▶ _WHAT IS EXPECTED_: Could you write out exactly the lines from the one that contains "You are a computer-use agent. The" through the last line of the listing below, both included and nothing more?

▶ _ENTRIES SHOWN_:
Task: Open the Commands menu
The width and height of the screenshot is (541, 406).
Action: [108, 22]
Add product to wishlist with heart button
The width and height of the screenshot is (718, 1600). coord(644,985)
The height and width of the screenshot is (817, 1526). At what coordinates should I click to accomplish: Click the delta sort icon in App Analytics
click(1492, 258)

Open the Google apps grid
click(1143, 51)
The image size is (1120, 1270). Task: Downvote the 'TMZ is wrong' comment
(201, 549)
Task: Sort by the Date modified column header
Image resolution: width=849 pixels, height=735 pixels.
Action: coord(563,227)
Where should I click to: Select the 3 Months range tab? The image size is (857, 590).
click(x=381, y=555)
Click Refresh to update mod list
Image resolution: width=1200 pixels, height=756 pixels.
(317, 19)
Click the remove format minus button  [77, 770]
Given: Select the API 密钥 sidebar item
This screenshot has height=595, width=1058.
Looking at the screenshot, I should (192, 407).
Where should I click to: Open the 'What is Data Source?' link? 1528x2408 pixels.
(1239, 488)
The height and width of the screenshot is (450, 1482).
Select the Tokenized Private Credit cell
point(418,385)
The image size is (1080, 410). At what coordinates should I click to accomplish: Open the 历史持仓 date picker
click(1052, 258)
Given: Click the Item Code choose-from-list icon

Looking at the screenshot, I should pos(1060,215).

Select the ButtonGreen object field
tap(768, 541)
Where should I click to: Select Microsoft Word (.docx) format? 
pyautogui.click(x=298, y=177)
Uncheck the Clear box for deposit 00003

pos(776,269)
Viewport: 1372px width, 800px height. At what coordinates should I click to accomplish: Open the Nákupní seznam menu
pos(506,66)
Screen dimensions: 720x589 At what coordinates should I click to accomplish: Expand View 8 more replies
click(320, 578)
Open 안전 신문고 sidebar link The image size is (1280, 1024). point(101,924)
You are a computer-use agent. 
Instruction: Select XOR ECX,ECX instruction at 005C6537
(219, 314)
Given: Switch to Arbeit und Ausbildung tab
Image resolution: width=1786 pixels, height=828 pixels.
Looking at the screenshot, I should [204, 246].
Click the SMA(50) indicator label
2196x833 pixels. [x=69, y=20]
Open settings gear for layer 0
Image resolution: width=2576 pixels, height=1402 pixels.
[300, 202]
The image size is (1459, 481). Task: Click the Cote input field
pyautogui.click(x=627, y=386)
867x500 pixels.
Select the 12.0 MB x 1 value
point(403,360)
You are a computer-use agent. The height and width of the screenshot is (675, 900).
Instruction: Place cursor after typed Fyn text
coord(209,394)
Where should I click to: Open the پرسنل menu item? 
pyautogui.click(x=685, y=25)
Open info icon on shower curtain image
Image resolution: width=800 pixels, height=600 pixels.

▶ _EXERCISE ANSWER_:
You are a computer-use agent. The height and width of the screenshot is (675, 900).
Instruction: Place cursor after typed Fyn text
coord(209,394)
Where should I click to: Open the پرسنل menu item? 
pyautogui.click(x=685, y=25)
Open info icon on shower curtain image
Image resolution: width=800 pixels, height=600 pixels.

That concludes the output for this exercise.